Another critical aspect to consider in the comparison of DNA sample tracking methods is the software used for data analysis. The kits provided by Nimagen, Pxlence, and Twist require proprietary software that is tailored specifically to their platforms and the unique SNPs included in their panels. This software often come with additional costs and may lack flexibility for customization outside of its intended and validated design. In contrast, our matching tool solution is handcrafted, versatile, and allows for the modification of SNPs according to the specific needs of the laboratory or population of interest. Moreover, our tool was developed in R, an open-source programming language that is freely available and easily customizable for different applications. This flexibility and cost-effectiveness offer significant advantages to laboratories looking to tailor their DNA tracking systems to specific requirements without incurring additional expenses.
Finally, we compared the random match probability of all methods to evaluate the discriminatory power of the different solutions. The inclusion of 55 SNPs with a high call rate (≥90%) ensures robust discrimination power and a random match probability of 3.29 × 10−15, making our protocol highly reliable for preventing sample mix-ups and errors during NGS analysis. Pxlence also showed a very low RMP of 3.97 × 10−18, indicating excellent discriminatory capacity. In contrast, the Nimagen EasySeq™ Kit and Twist Sample ID Protocol exhibited higher RMP values of 1.01 × 10−12 and 4.41 × 10−11, respectively.

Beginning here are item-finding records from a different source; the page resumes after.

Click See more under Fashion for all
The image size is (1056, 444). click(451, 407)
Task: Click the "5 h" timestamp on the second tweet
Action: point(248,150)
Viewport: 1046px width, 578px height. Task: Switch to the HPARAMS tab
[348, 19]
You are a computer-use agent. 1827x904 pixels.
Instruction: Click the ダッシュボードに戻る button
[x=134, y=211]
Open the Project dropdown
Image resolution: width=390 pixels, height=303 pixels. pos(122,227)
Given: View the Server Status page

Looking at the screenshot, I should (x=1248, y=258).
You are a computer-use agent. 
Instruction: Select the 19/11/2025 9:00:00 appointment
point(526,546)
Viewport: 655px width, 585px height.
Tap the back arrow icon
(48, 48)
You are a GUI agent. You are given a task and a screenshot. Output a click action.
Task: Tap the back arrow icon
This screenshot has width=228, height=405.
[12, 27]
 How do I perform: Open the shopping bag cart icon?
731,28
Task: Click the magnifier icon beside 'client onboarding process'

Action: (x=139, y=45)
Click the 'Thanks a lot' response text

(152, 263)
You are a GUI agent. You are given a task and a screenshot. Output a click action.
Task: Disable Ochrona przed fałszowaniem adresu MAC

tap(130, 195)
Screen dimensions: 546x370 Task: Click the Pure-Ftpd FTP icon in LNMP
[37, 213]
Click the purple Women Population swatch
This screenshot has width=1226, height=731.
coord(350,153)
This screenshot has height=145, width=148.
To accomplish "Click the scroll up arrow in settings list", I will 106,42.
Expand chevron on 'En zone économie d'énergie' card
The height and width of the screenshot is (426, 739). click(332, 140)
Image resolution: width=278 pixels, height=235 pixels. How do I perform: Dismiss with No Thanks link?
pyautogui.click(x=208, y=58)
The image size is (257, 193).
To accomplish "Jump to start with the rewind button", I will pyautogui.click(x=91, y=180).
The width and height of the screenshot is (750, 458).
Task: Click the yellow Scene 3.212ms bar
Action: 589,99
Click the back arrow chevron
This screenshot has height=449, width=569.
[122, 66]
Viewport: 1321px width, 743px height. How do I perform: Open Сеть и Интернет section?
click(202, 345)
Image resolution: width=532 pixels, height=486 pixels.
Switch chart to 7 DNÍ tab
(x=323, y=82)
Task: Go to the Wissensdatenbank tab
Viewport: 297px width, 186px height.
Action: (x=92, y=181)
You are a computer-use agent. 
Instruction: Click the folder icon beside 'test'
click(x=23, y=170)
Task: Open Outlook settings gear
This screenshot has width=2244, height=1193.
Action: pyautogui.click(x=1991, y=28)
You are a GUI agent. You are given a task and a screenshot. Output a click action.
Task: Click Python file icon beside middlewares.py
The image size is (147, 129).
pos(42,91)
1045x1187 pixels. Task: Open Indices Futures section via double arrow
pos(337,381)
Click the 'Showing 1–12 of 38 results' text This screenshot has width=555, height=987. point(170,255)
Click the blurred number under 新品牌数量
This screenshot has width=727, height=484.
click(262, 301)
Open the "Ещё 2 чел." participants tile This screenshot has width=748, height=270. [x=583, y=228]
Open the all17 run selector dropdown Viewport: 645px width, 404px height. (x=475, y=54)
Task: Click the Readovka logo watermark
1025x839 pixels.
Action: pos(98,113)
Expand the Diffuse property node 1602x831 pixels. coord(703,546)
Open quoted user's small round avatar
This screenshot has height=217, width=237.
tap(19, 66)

By comparing our protocol with existing commercial solutions, we highlighted its potential to provide a cost-effective, high-throughput, and reliable method for SNP-based sample tracking. Nevertheless, it presents some limitations related to the difficulty of distinguishing between samples from monozygotic twins, detecting maternal contamination, and resolving samples from closely related family members. In these challenging scenarios, further research studies are warranted to avoid sample mix-up and errors in these cases as well.
In conclusion, the results discussed in the present study further support the utility of the developed protocol for efficiently tracking samples and rapidly identifying any errors or mix-ups during the analytical processing. In addition, this method represents a valuable example for promoting laboratory centralization and minimizing the risks related to different laboratory procedures and the management of a high number of samples.